Gotham Finally Did It

The problem with a show as relentlessly bonkers as Gotham is that it’s hard to make one episode’s craziness stand out from another. But last night’s episode, “A Beautiful Darkness,” shocked me on more than one occasion, mainly because Bruce Wayne met a DC character I never, ever expected he’d meet.

Gotham Finally Did It

It was Batman, of course.

Yes, this show is about young Bruce Wayne (David Mazouz), and no, time travel was not involved. Instead, Bruce – who, after failing to prevent Ra’s al Ghul from slitting the throat of a young child earlier in the season, has tried to drown his desire to fight crime with booze and casual hook-ups and general rich teen hedonism – gets scratched by Poison Ivy, who has now aged up from a teen into a full adult thanks to some mysterious Chinese potions, which also gave her the ability to murder anyone she scratches by making plants grow inside them. Ivy’s scratches also provide hallucinations while the victim is dying, apparently, a side effect which exists solely so Bruce can go on a mental journey that starts with Ra’s al Ghul cutting his face off, and turns into a party at Wayne Manor where Gordon has a mustache, Lee is dressed as Cleopatra for some reason, and Bullock is holding a rooster.

Eventually, this happens:

Bruce meets Batman. Look, I know it’s kind of hilarious when you put the whisper-thin Mazouz next to a CG shadow in the bodybuilder shape of the comic book Batman, and I know this Batman doesn’t have a bat-ears on his cowl, but let’s not kid ourselves as to his identity. After all, when the figure leaps at Bruce he explodes in a swarm of bats, marking what I’m pretty confident is the first time Bruce Wayne has ever seen a bat on this goddamn show.
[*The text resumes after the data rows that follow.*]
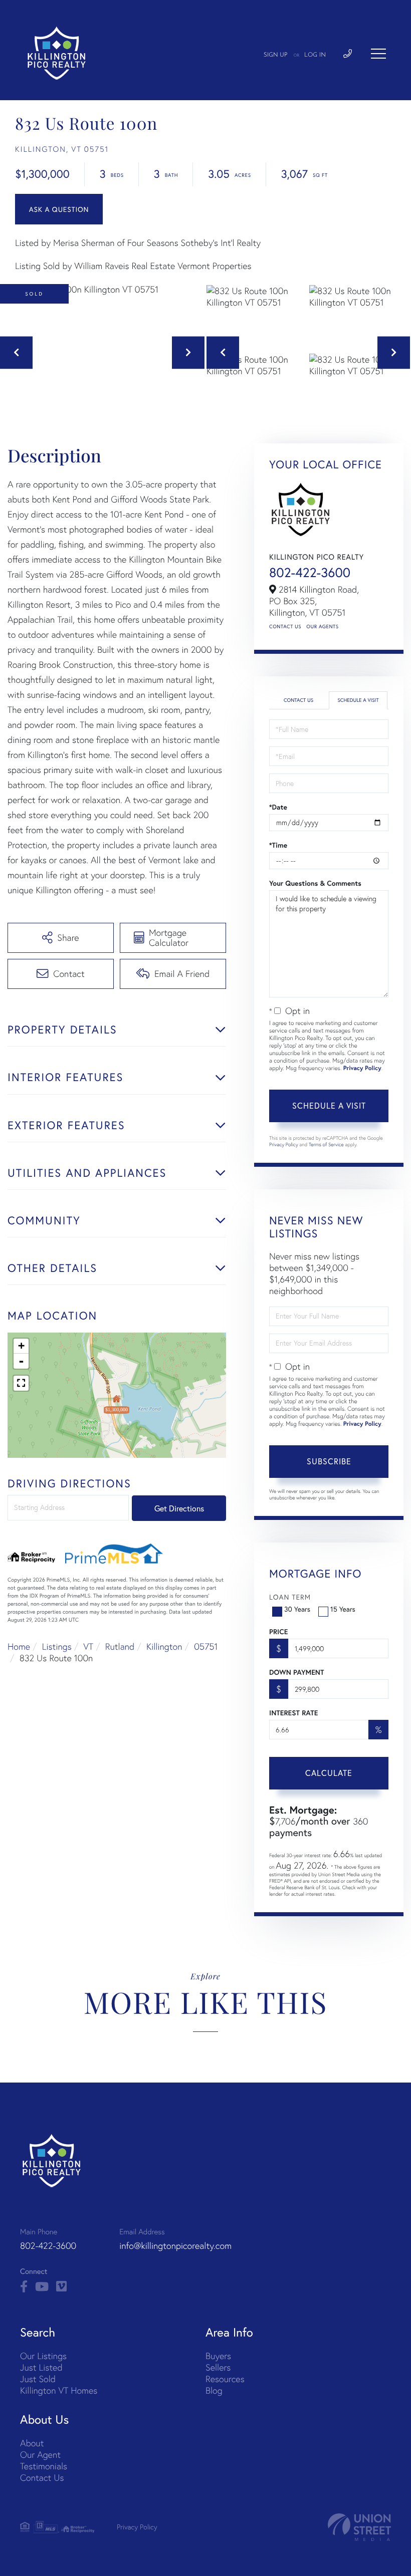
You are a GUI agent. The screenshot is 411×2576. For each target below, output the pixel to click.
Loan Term (290, 1597)
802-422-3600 (309, 572)
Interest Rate (293, 1712)
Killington (164, 1646)
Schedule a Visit (357, 700)
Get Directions (179, 1508)
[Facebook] (24, 2287)
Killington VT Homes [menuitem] (58, 2390)
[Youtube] (42, 2287)
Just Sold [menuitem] (38, 2379)
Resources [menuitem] (225, 2379)
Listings (57, 1646)
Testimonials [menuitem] (43, 2466)
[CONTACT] (59, 209)
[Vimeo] (61, 2287)
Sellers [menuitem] (218, 2367)
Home (19, 1646)
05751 (206, 1646)
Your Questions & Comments (315, 883)
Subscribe (329, 1461)
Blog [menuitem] (214, 2390)
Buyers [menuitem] (218, 2356)
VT (88, 1646)
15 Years (342, 1609)
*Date (278, 807)
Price (278, 1631)
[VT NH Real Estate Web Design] (359, 2527)
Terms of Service (326, 1144)
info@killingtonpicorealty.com (175, 2245)
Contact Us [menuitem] (42, 2477)
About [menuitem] (32, 2443)
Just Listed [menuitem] (41, 2367)
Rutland (120, 1646)
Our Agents (322, 626)
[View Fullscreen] (21, 1383)
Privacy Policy (362, 1068)
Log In (315, 55)
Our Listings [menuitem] (43, 2356)
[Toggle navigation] (378, 54)
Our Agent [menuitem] (40, 2454)
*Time (278, 845)
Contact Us (285, 626)
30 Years (297, 1609)
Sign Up (276, 55)
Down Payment (296, 1672)
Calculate (328, 1772)
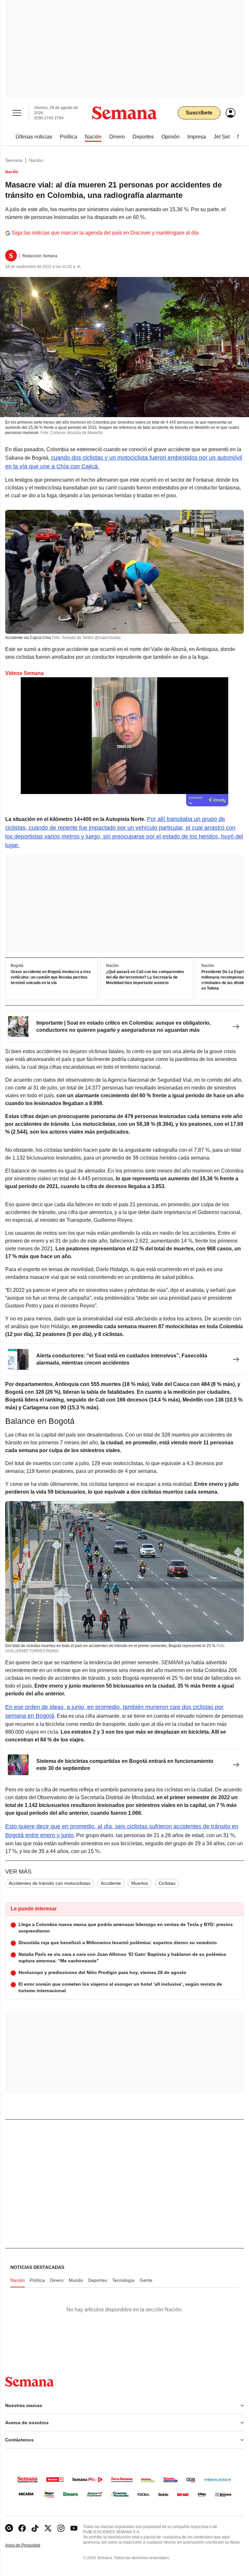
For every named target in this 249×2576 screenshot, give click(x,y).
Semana (13, 160)
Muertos (139, 1883)
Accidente (111, 1883)
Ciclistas (167, 1883)
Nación (36, 160)
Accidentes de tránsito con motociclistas (49, 1883)
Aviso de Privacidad (29, 2545)
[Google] (9, 2528)
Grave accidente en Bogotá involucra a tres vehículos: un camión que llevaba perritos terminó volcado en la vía (51, 977)
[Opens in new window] (22, 2528)
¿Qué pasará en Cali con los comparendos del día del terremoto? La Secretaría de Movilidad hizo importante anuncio (145, 977)
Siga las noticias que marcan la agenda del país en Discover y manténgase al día (105, 232)
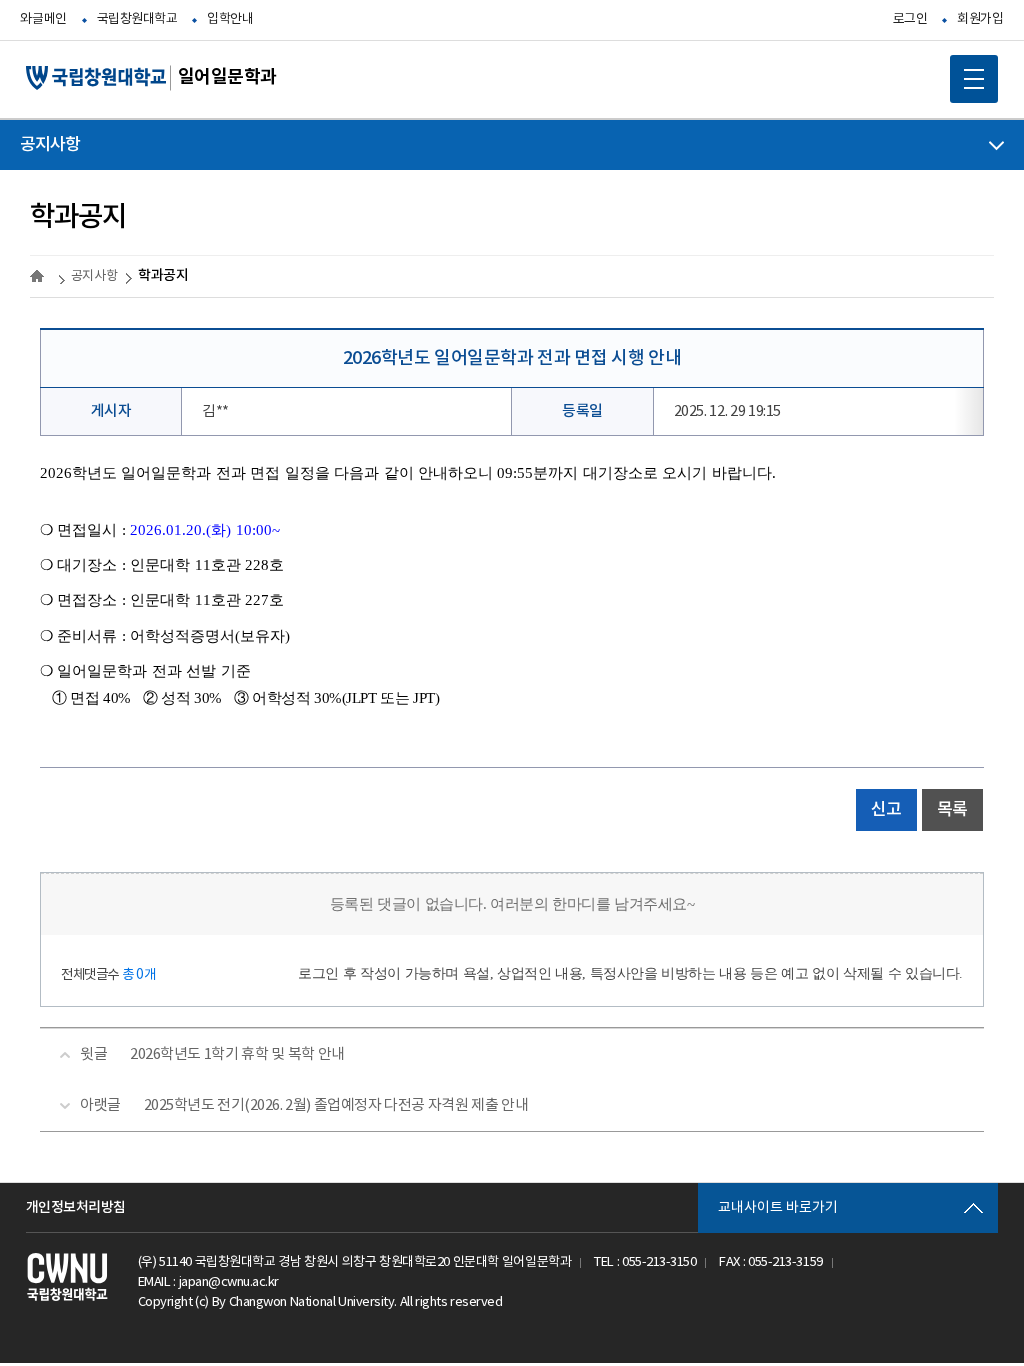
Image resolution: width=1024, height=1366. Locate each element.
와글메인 (43, 19)
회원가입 (980, 19)
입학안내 (230, 19)
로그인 (910, 19)
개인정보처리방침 (76, 1207)
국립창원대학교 (137, 19)
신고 (886, 810)
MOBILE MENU (974, 79)
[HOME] (40, 276)
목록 (952, 810)
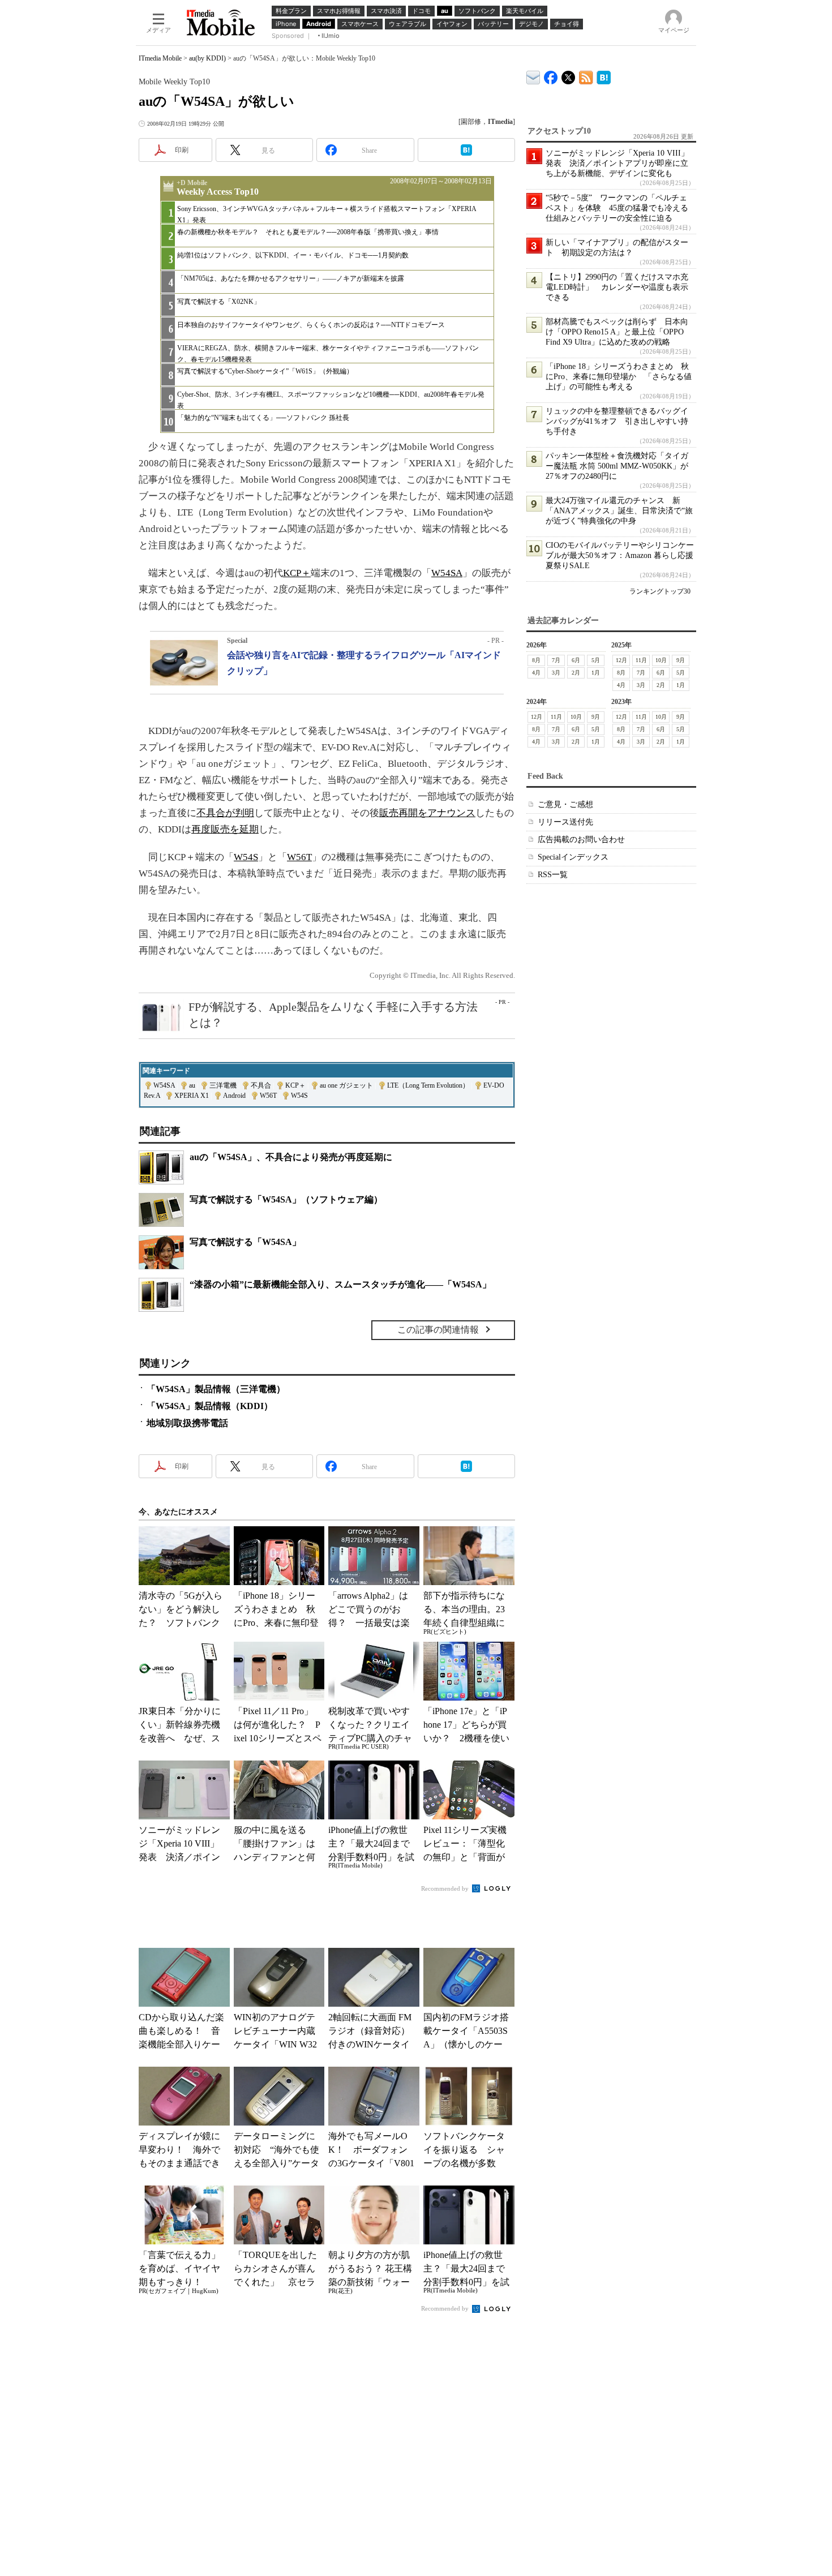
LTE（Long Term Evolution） (428, 1085)
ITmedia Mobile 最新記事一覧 (586, 75)
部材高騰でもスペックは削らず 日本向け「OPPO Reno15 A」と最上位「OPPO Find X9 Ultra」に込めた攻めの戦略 (617, 331)
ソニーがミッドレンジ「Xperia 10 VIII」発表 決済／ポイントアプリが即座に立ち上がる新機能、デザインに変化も (617, 163)
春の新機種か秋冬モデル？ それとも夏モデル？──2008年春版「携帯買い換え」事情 (308, 232)
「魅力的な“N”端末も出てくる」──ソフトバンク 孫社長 (263, 418)
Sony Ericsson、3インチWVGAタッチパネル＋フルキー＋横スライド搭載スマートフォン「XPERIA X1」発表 (327, 214)
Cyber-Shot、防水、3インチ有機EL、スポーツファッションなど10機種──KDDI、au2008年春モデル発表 (330, 399)
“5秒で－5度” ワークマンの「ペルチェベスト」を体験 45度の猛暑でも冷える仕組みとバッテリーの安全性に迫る (617, 208)
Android (234, 1096)
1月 (595, 672)
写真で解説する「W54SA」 (245, 1242)
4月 (536, 672)
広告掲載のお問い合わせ (581, 839)
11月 (641, 660)
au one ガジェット (346, 1085)
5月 (595, 660)
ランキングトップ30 (660, 591)
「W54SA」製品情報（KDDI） (210, 1406)
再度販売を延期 (225, 829)
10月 (661, 660)
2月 (576, 672)
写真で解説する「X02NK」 (218, 302)
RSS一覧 (553, 874)
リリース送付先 (565, 822)
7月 (556, 660)
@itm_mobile (568, 75)
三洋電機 (223, 1085)
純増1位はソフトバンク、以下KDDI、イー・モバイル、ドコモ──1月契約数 (293, 255)
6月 (576, 660)
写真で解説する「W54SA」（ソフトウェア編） (286, 1199)
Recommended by (445, 1888)
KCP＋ (297, 573)
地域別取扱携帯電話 (187, 1423)
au (192, 1085)
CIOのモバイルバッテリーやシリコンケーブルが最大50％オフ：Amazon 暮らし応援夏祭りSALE (620, 555)
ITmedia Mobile (160, 58)
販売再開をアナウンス (427, 813)
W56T (299, 857)
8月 (536, 660)
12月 (621, 660)
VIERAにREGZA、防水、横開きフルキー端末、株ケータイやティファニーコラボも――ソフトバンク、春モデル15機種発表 (328, 353)
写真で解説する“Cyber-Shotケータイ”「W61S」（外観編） (265, 371)
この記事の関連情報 (438, 1329)
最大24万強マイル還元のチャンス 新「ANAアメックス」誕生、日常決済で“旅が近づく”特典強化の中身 (619, 510)
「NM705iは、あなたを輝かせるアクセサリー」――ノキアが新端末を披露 (290, 278)
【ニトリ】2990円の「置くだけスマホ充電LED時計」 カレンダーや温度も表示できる (617, 287)
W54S (246, 857)
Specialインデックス (573, 857)
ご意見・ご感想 (565, 804)
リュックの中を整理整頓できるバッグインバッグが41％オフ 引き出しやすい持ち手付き (617, 421)
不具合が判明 (225, 813)
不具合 (261, 1085)
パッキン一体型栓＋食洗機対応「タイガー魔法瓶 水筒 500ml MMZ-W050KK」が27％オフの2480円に (617, 466)
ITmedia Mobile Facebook (551, 75)
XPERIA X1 (191, 1096)
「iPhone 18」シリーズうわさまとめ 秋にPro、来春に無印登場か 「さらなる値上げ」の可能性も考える (619, 376)
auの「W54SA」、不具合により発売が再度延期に (291, 1157)
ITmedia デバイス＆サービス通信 (533, 75)
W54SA (446, 573)
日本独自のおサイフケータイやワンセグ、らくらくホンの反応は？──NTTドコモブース (311, 325)
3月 (556, 672)
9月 (680, 660)
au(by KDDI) (207, 58)
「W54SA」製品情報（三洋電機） (216, 1389)
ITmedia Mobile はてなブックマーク (604, 75)
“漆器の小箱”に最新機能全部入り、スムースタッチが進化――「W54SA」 (340, 1284)
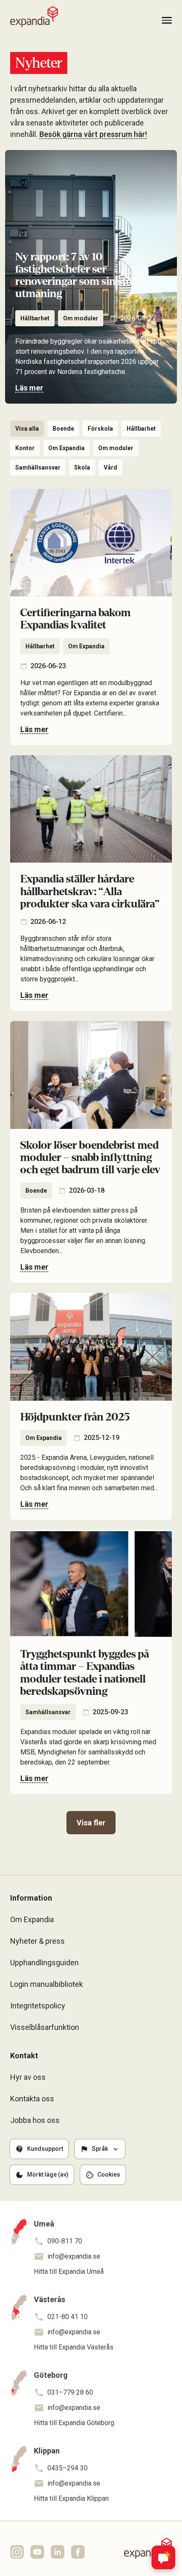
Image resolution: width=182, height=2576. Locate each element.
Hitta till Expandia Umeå (69, 2271)
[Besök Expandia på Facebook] (78, 2552)
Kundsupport (45, 2148)
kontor (25, 448)
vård (110, 467)
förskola (100, 428)
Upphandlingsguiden (44, 1962)
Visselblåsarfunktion (44, 2027)
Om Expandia (66, 448)
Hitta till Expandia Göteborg (74, 2423)
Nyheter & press (37, 1941)
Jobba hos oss (35, 2120)
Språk (100, 2148)
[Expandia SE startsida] (34, 16)
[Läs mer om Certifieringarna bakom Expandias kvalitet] (91, 617)
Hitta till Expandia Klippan (71, 2498)
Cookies (108, 2174)
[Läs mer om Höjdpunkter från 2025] (91, 1406)
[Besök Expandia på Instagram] (17, 2552)
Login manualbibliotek (46, 1984)
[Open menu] (167, 20)
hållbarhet (35, 318)
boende (63, 428)
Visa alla (27, 428)
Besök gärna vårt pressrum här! (93, 134)
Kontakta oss (32, 2098)
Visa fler (91, 1822)
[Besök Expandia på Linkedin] (57, 2552)
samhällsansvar (38, 467)
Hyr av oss (28, 2077)
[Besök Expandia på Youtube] (37, 2552)
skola (82, 467)
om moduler (80, 318)
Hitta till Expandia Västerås (73, 2347)
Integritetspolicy (37, 2005)
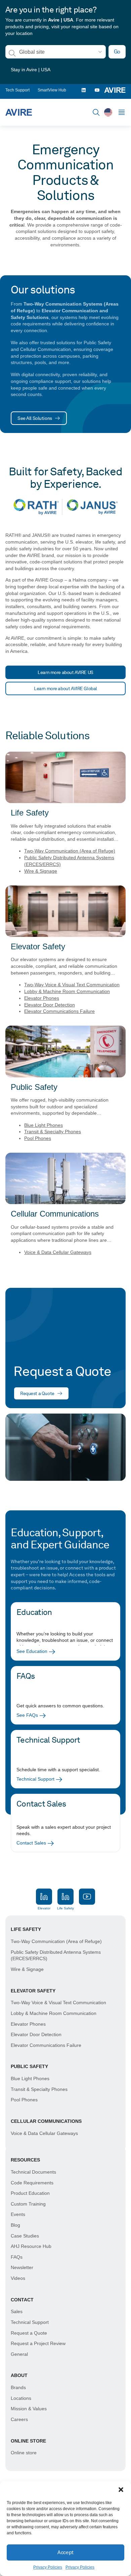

But there’s something really, really cool here, too. Bruce had only dabbled in mask-based vigilantism for a while before the Ra’s al Ghul incident sent him down the path of billionaire playteen. Of course his true desire is to fight crime, and the idea that Batman is the “real” Bruce Wayne while Bruce is the performance is nothing new. But Gotham posits that somewhere in his subconscious he already is Batman — not just a guy who obsessed with fighting crime as a vigilante, but a guy who wants to fight crime by being a vigilante who wears a cape and uses preternaturally deep voice, in order to become an urban legend that inspires fear among all of Gotham’s criminals. The idea that Bruce had this theatricality inside him, long before he had any kind of plan, is sort of fascinating.

If nothing else, Gotham is always at it’s most satisfying when Bruce takes firm steps to becoming Batman, and getting hit with a swarm of bats — even in a weird plant-death hallucination – is a major, major advancement.

PS – Also in this episode: The Joker made the Penguin out on a clown costume and then the Joker went to kill Penguin but Penguin mimed he was in a box and Joker couldn’t get to him.